I do not know if this is correct, and if it is not, could someone enlighten me with this inconvenience?

I don't follow your explanation, but if those two terminals at the bottom are connected then the two junctions connecting to R and the positive pole of the battery are all connected by resistanceless wires and so are t the same potential and there us no p.d. to drive current through R.

epenguin said:
I don't follow your explanation, but if those two terminals at the bottom are connected then the two junctions connecting to R and the positive pole of the battery are all connected by resistanceless wires and so are t the same potential and there us no p.d. to drive current through R.
Your reasoning confuses me. It is not clear to me which elements have the same potential, and I do not see why this leads to no current flowing through R. I also assume that p.d. refers to partial discharge, but I am not related to that concept.

P.d. = potential difference.
Everything connected by a resistanceless wire is at the same potential.

epenguin said:
P.d. = potential difference.
Everything connected by a resistanceless wire is at the same potential.
ohh I get it, I need to think a lot more about it since it is not obvious to me. thanks for your help

## 1. What is a short circuit?

A short circuit occurs when there is a low resistance connection between two points in an electrical circuit, causing an excessive flow of current. This can result in overheating and damage to the circuit or even cause a fire.

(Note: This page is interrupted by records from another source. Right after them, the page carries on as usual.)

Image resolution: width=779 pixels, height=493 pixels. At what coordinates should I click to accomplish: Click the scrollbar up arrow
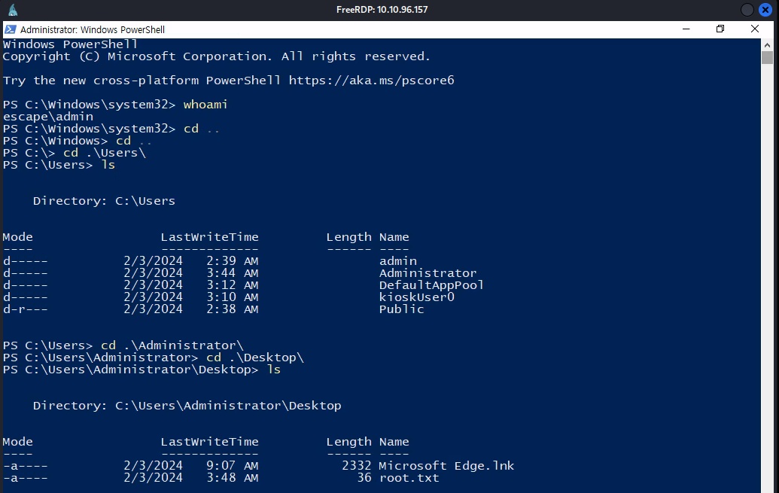(x=767, y=44)
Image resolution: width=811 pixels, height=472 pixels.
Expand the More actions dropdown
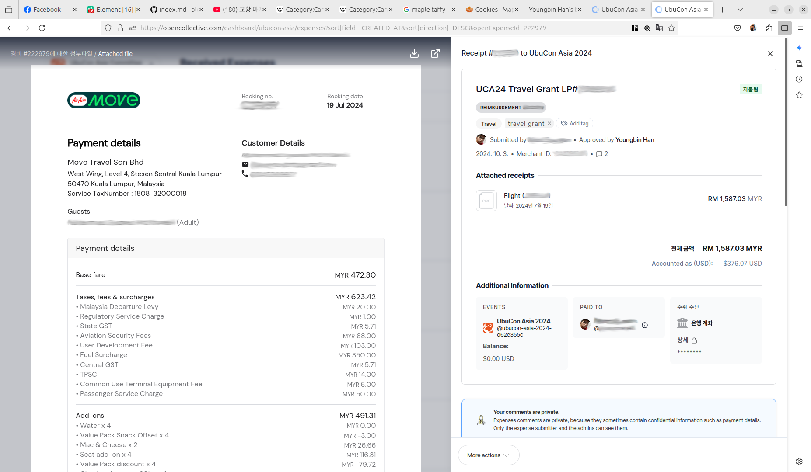pyautogui.click(x=488, y=455)
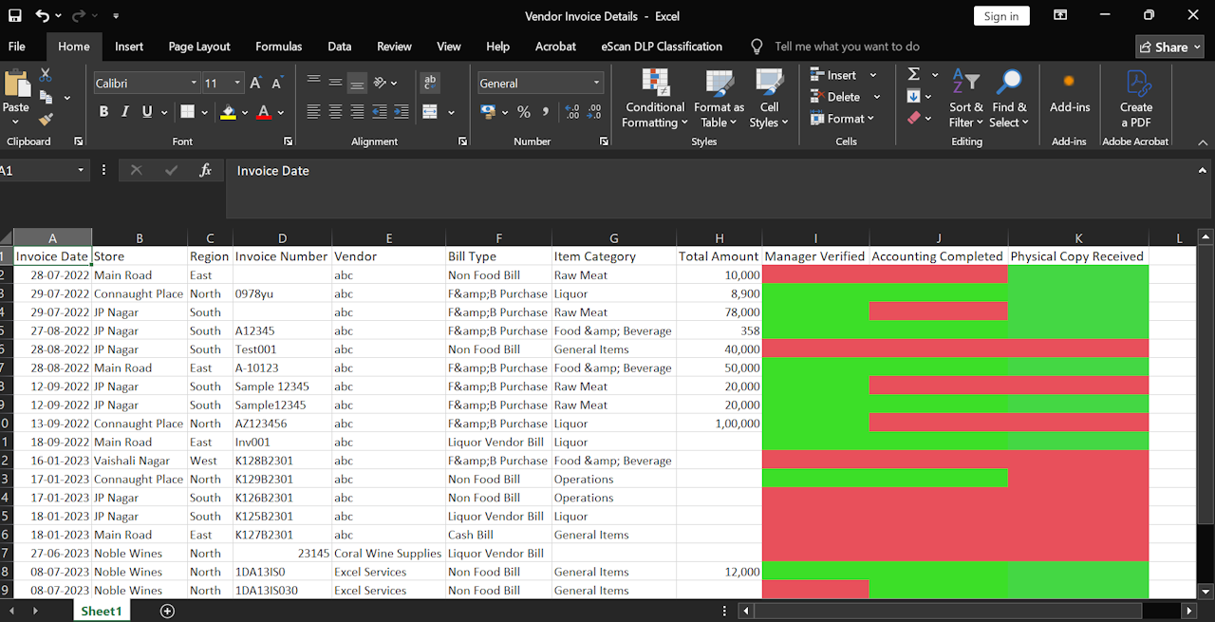
Task: Click the Cut scissors icon
Action: click(x=46, y=75)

## 2. What is the purpose of a short circuit current path?

The purpose of a short circuit current path is to provide a low resistance path for the flow of current in case of a short circuit. This helps to protect the electrical system and prevent damage or hazards.

## 3. How does a short circuit current path work?

In a short circuit, the current will take the path of least resistance. The short circuit current path is designed to have a lower resistance than the rest of the circuit, so the majority of the current will flow through it. This helps to prevent damage to the circuit and other components.

## 4. What are the components of a short circuit current path?

The main components of a short circuit current path include fuses, circuit breakers, and grounding systems. These components work together to provide a low resistance path for the current and protect the circuit from damage.

## 5. How can a short circuit current path be tested?

A short circuit current path can be tested using a multimeter to measure the resistance between different points in the circuit. If the resistance is significantly lower in the short circuit current path, it means that it is functioning properly. Regular maintenance and testing of electrical systems can help to ensure the effectiveness of the short circuit current path.